Em 1968, Frank Zappa lançou um álbum intitulado We’re only in it for the money. A capa era uma paródia sobre a de Sargent Peppers, dos Beatles, que tinha sido lançado no ano anterior, só que com outras personalidades no fundo. No quarto álbum de Zappa estava logo exposta toda a irreverência, ecletismo e humor de um dos mais brilhantes músicos da segunda metade do século XX, transversal no seu sentido de ironia e apropriando-se dos mais diversos estilos, da música erudita ao mainstream, sem nunca perder a personalidade forte. E o que é que isto tem a ver com Virados do Avesso, o filme de Edgar Pêra? Quase nada. Mas, até certo ponto, Edgar Pêra é uma espécie de Frank Zappa do cinema português. Pioneiro e vanguardista, criou a ideia de self-made-cinema, elaborou uma semântica própria para depois fugir dela. Tem um dos maiores arquivos videográficos portugueses. Dezenas de filmes, entre curtas e longas, e, mais recentemente, tem-se dedicado ao 3D experimental, como pôde ser observado no DocLisboa, com o filme Lisbon 3D e, em Vila do Conde, com És a Nossa Fé, mostrando que se mantém com o mesmo espírito vanguardista e explorador. Pois o que leva Edgar Pêra, criador insubmisso, a assinar a realização de Virados do Avesso?
Sabe-se que, apesar de ter a sua assinatura na realização, este não é verdadeiramente um filme de Edgar Pêra, pois desvanece-se o grau da autoria. Ao contrário do que aconteceu em todos os filmes anteriores, desta feita Pêra entrou com o projeto já em andamento: já havia produtor, argumento, orçamento, atores. Pêra não é o dono do filme. Foi uma experiência mais próxima das práticas de Hollywood, que nos ajuda a refletir sobre quanto pode ser limitado o papel de um realizador num filme.
O argumento é muito mau, de um humor alarve, que não tem ponta por onde se lhe pegue. Ainda assim Edgar Pêra aceitou pegar-lhe, não só pelo dinheiro – acreditamos nós – mas também pelo desafio, de recriar-se num outro registo. Só que quando a matéria-prima é tão fraca não há Midas que a transforme. Apesar disso o único e relativo interesse que sobra do filme é identificar pormenores da linguagem de Pêra num contexto hostil. Ou seja, apesar do chão lamacento, o realizador ergue algumas estacas de autor.

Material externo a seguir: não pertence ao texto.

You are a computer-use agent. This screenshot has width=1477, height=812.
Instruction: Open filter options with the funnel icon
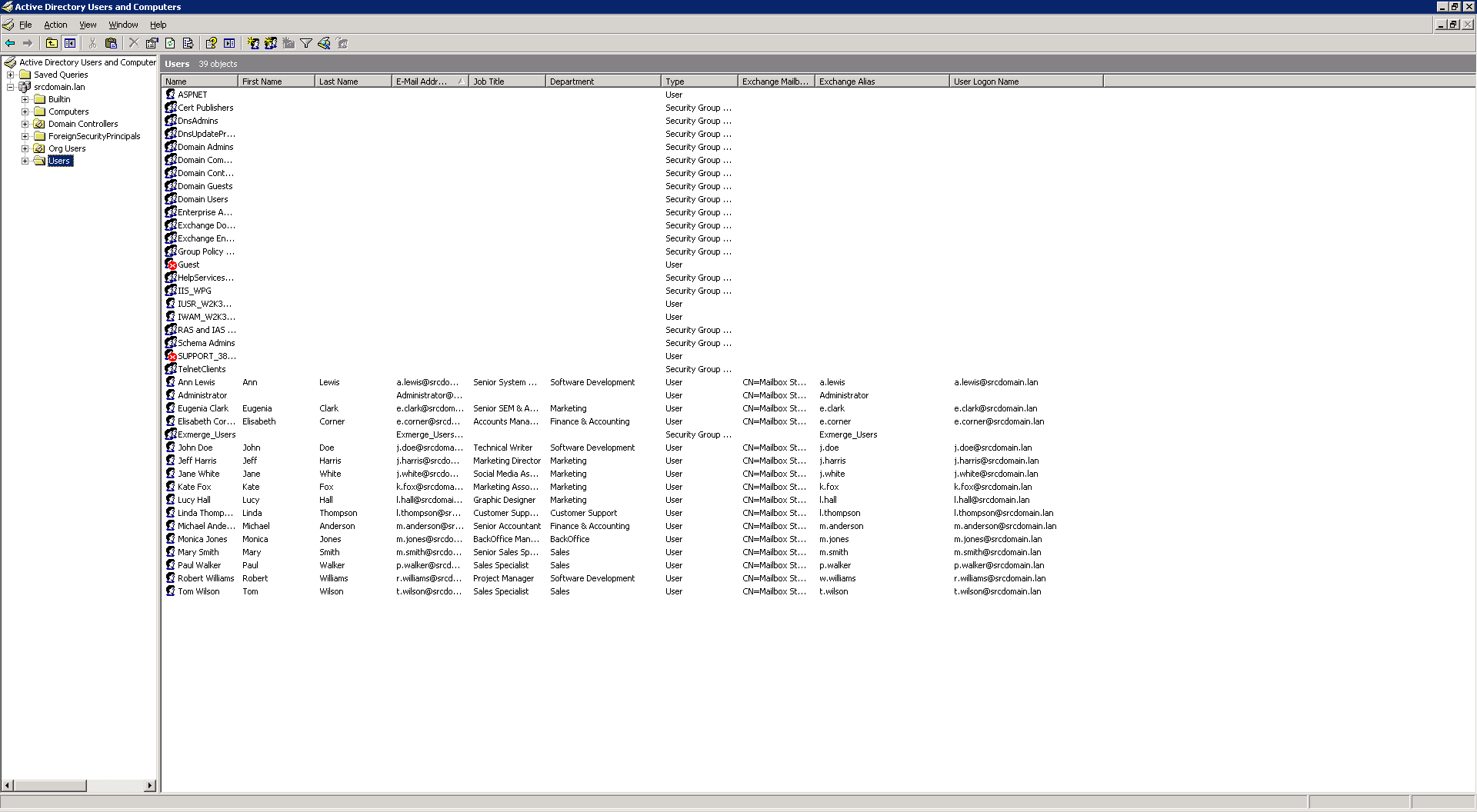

Tal nota-se logo no início, a velocidade da câmara, o filme começa com um ritmo alucinante, como se estivéssemos já a meio. O posicionamento da câmara de aí em diante é um dos pontos mais interessantes, que contorna os estereótipos do género, como é gritante quando filma o Barman, personagem interpretada por Rui Unas. Não obstante tudo redunda num filme de bola preta, de humor rasteiro, eminentemente machista, feito através de estereótipos, que nem sequer são habilmente retratados, não há sombra de subtexto ou subtileza. A personagem principal esqueceu-se de que era gay. Edgar Pêra esqueceu-se de que é um “herói independente”. E a nós resta-nos tentar esquecer este Virados do Avesso, na certeza que melhores filmes virão.